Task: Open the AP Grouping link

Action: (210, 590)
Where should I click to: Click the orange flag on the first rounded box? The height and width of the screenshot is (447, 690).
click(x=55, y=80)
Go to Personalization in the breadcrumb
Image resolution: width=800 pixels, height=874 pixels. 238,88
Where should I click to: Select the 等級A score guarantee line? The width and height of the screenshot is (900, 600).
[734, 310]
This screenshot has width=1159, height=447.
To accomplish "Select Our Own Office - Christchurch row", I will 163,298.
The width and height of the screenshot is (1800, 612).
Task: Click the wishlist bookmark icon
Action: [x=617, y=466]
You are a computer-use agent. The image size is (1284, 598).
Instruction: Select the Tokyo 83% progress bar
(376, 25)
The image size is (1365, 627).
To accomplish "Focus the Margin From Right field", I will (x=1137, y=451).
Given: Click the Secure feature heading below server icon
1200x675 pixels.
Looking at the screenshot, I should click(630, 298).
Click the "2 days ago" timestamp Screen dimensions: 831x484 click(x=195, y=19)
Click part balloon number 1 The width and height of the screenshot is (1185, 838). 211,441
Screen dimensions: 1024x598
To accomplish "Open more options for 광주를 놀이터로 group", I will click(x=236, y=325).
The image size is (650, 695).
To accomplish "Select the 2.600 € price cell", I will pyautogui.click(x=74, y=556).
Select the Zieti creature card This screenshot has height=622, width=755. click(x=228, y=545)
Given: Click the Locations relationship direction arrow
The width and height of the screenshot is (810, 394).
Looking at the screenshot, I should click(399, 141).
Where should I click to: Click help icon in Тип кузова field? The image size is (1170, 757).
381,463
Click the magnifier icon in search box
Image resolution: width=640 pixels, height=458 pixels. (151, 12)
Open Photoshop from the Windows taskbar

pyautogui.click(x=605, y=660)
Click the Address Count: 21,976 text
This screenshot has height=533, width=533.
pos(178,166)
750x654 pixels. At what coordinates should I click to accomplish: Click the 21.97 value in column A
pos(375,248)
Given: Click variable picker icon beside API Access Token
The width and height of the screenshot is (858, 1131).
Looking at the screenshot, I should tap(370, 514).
------------------------------------------------------------
Please write out all of the records above, character for character.

§ Solution for this problem
Task: Open the AP Grouping link

Action: (210, 590)
Where should I click to: Click the orange flag on the first rounded box? The height and width of the screenshot is (447, 690).
click(x=55, y=80)
Go to Personalization in the breadcrumb
Image resolution: width=800 pixels, height=874 pixels. 238,88
Where should I click to: Select the 等級A score guarantee line? The width and height of the screenshot is (900, 600).
[734, 310]
This screenshot has width=1159, height=447.
To accomplish "Select Our Own Office - Christchurch row", I will 163,298.
The width and height of the screenshot is (1800, 612).
Task: Click the wishlist bookmark icon
Action: [x=617, y=466]
You are a computer-use agent. The image size is (1284, 598).
Instruction: Select the Tokyo 83% progress bar
(376, 25)
The image size is (1365, 627).
To accomplish "Focus the Margin From Right field", I will (x=1137, y=451).
Given: Click the Secure feature heading below server icon
1200x675 pixels.
Looking at the screenshot, I should click(630, 298).
Click the "2 days ago" timestamp Screen dimensions: 831x484 click(x=195, y=19)
Click part balloon number 1 The width and height of the screenshot is (1185, 838). 211,441
Screen dimensions: 1024x598
To accomplish "Open more options for 광주를 놀이터로 group", I will click(x=236, y=325).
The image size is (650, 695).
To accomplish "Select the 2.600 € price cell", I will pyautogui.click(x=74, y=556).
Select the Zieti creature card This screenshot has height=622, width=755. click(x=228, y=545)
Given: Click the Locations relationship direction arrow
The width and height of the screenshot is (810, 394).
Looking at the screenshot, I should click(399, 141).
Where should I click to: Click help icon in Тип кузова field? The image size is (1170, 757).
381,463
Click the magnifier icon in search box
Image resolution: width=640 pixels, height=458 pixels. (151, 12)
Open Photoshop from the Windows taskbar

pyautogui.click(x=605, y=660)
Click the Address Count: 21,976 text
This screenshot has height=533, width=533.
pos(178,166)
750x654 pixels. At what coordinates should I click to accomplish: Click the 21.97 value in column A
pos(375,248)
Given: Click variable picker icon beside API Access Token
The width and height of the screenshot is (858, 1131).
Looking at the screenshot, I should tap(370, 514).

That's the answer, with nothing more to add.